ACR 188 would designate a specified portion of Interstate 5 in Orange County as the Col. Young Oak Kim, U.S. Army, Memorial Highway. The measure would also request the California Department of Transportation to place signs along the highway showing this special designation.
The cost of the signs that memorialize the Korean American colonel will be covered by donations from non-state sources.
“I am proud to be able to honor this leader, and ask you to join me in saying thank you for the remarkable contributions made by Col. Young Oak Kim,” said Quirk-Silva. “He holds a special place in the Korean American community of California from which he was born, and with further awareness of his deeds, more and more Americans will remember his valor and integrity.
“This memorial will celebrate his heroic efforts in the U.S. Army’s 100th Infantry Battalion, and his life as a champion of human rights, serving underprivileged and minority populations.”
Kim (1919-2005) was born in California and grew up in Downtown Los Angeles.

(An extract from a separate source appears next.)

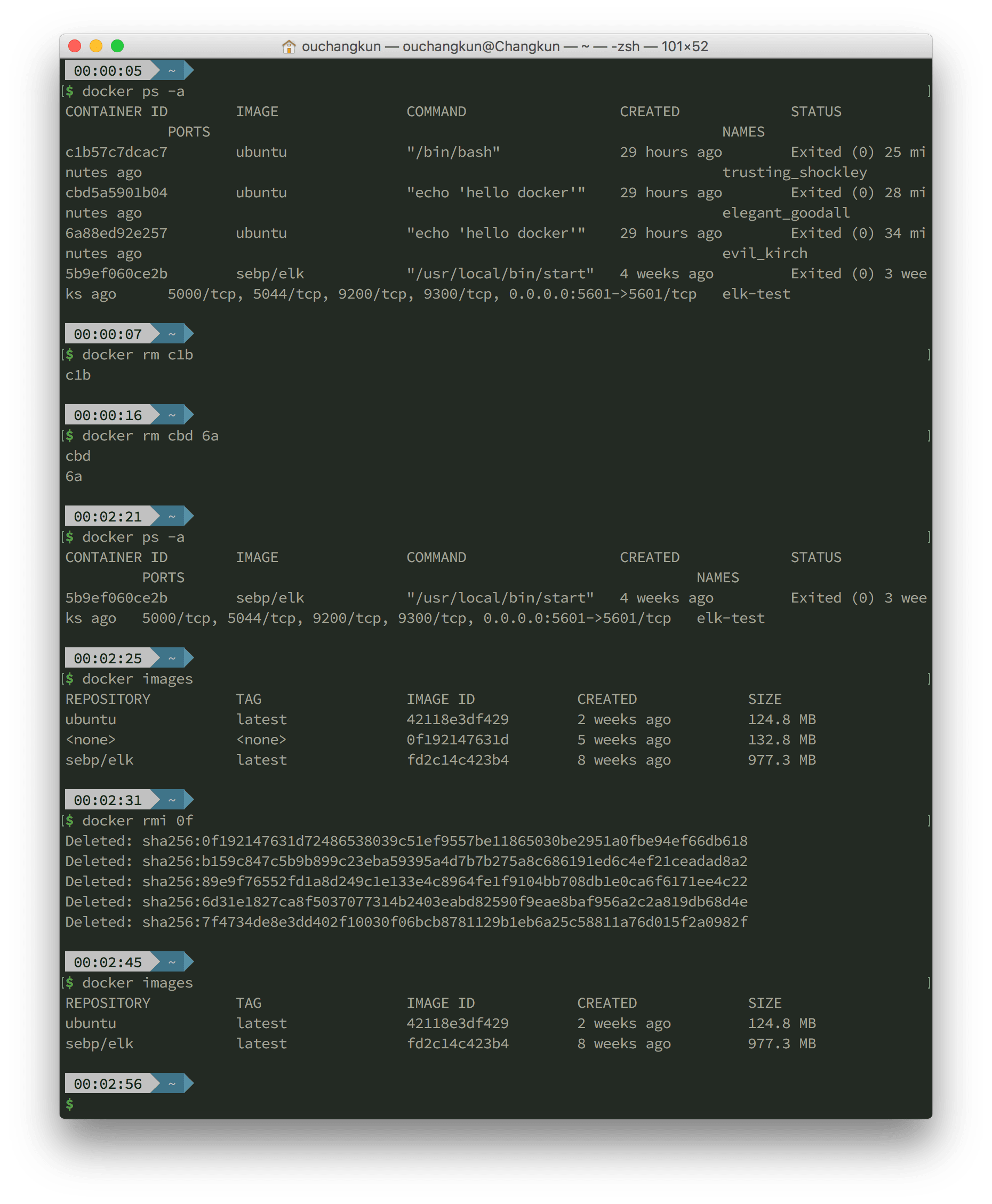The width and height of the screenshot is (992, 1204).
Task: Click the 00:02:31 timestamp prompt segment
Action: (x=108, y=800)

During World War II, he fought with the 100th Infantry Battalion, a segregated unit of Japanese Americans from Hawaii. He later rejoined the Army to fight in the Korean War and became the Asian American to command a regular U.S. combat battalion.
For his military service, Kim earned an unprecedented number of awards: Distinguished Service Cross, two Silver Stars, two Bronze Stars, three Purple Hearts, two Legions of Merit, Italy’s Bronze Medal of Military Valor and Military Valor Cross, France’s la Legion D’Honneur, and the Republic of Korea’s Moran Order of Military Merit.
Upon his commission as a second lieutenant in 1943, Kim was assigned to the 100th Battalion/442nd Regimental Combat Team. As the unit’s only Korean American, Kim was offered a transfer due to the Army’s fear of ethnic conflict exacerbated by Japanese colonial rule over Korea. But Kim refused, declaring, “There is no Japanese or Korean here. We’re all Americans and we’re fighting for the same cause.”
Retiring after 30 years with the Army, Kim was a leader in several Asian American community organizations, including Korean American Coalition, Center for Pacific Asian Families, and 100th/442nd/MIS Memorial Foundation. The Young Oak Kim Academy, a middle school in Los Angeles, opened in 2009 and the Young Oak Kim Center for Korean American Studies opened at UC Riverside in 2010.